Corte na Usaid prejudica combate à desnutrição e
programas de saúde em países subdesenvolvidos, sobretudo na África
Dentre as inúmeras ordens executivas assinadas pelo
presidente Donald Trump no dia de sua posse, em 20 de janeiro, uma pôs em xeque
a credibilidade dos Estados Unidos junto
aos países do Sul Global. A paralisação, por 90 dias, dos programas de ajuda
externa da Unites States Agency for International Development (Usaid) logo teve
impactos significativos em programas de combate à desnutrição e de saúde em
países subdesenvolvidos, especialmente na África Subsaariana.
Principal doador mundial, com recursos que representam
aproximadamente 40% de toda a cooperação internacional, o governo americano
desempenha papel chave na provisão de serviços públicos em mais de 200 países.
Em 2024, os Estados Unidos desembolsaram US$ 7 bilhões na África, destinando
recursos significativos a políticas de prevenção do HIV, combate à malária, auxílio
agrícola e alimentar, além de iniciativas ligadas às mudanças climáticas.

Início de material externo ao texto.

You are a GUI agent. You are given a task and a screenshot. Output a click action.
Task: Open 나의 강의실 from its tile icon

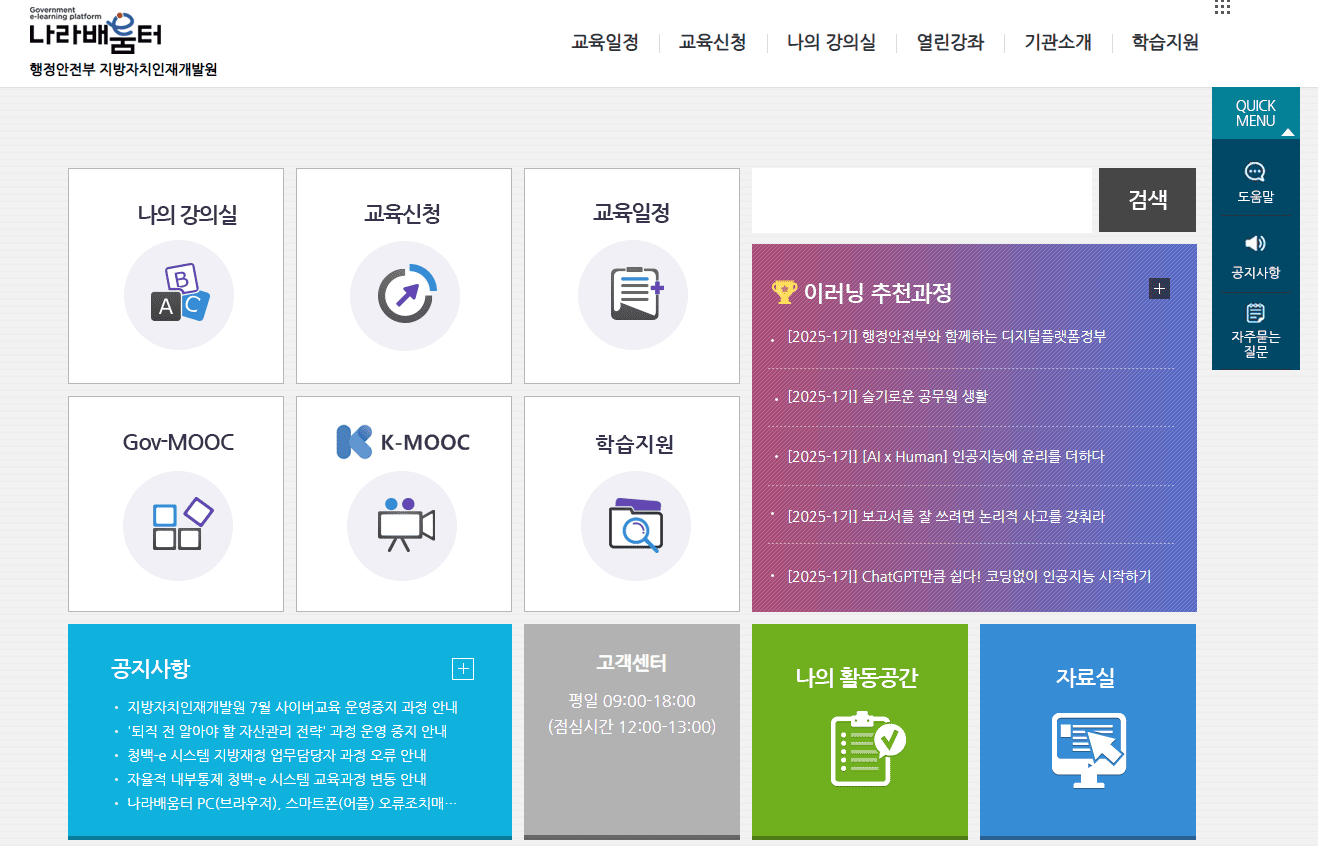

A ação recente realizada pelos funcionários
do Departamento de Eficiência Governamental, sob a chefia de Elon Musk,
na sede da Usaid em Washington sinaliza que a nova gestão deverá usar todos os
meios necessários — ainda que ilegítimos ou até ilegais — para reajustar a
indústria da ajuda externa e a burocracia dos Estados Unidos “aos interesses
americanos”. De acordo com a ordem executiva de Trump, a Usaid tem adotado, em
muitos casos, posturas que “são antiéticas aos valores americanos. Elas servem
para desestabilizar a paz mundial, promovendo em países estrangeiros ideias
diretamente opostas às relações harmoniosas e estáveis entre as nações”.
Musk publicou no X que a Usaid é “formada por uma rede de
marxistas-esquerdistas que odeiam a América”, seguido de outra postagem em que
descreve a instituição como “organização criminosa, cuja hora de ser
exterminada chegou”. Trump, logo depois, declarou em entrevista ao vivo à Fox
TV que a Usaid “é controlada por um bando de lunáticos, e vamos eliminá-los de
lá”.
Fundada pelo democrata John Kennedy em 1961, a agência é
responsável por 61% (US$ 42 bilhões) do orçamento geral dos programas de ajuda
humanitária dos Estados Unidos, que somaram US$ 68 bilhões em 2023. Essa
instituição, hoje essencial para milhões vivendo em extrema pobreza, sempre
esteve alinhada à defesa dos interesses americanos — seja por meio das
condicionalidades impostas em seus programas, que garantem a venda de produtos
agrícolas, fármacos e vacinas das empresas dos Estados Unidos; seja pela propagação
dos valores democráticos e inclusivos do país.
Além disso, a Usaid desempenha papel crucial na manutenção
do prestígio americano junto aos países subdesenvolvidos. Isso significa que,
muitas vezes, os recursos despendidos são compensados pelo fácil acesso que os
Estados Unidos obtêm junto às elites nacionais. Hans Morgenthau, pensador e
consultor no governo Kennedy, defendia claramente a importância de manter
programas de ajuda internacional como mecanismo para garantir uma política
externa eficiente.
O fim da Usaid como instrumento da política externa
americana marca uma nova era nas relações internacionais, em que muitos países
ficarão ainda mais distantes do desenvolvimento, dando espaço ao crescimento de
novas potências no sistema global. A fusão da agência independente ao
Departamento de Estado deverá possivelmente garantir a continuidade de alguns
projetos do governo americano. Mas agora os valores defendidos não estarão mais
vinculados a democracia, diversidade e equidade, mas sim aos princípios estabelecidos
no Project 2025, que resgatam uma América conservadora, cristã e alinhada à
defesa dos valores da família tradicional.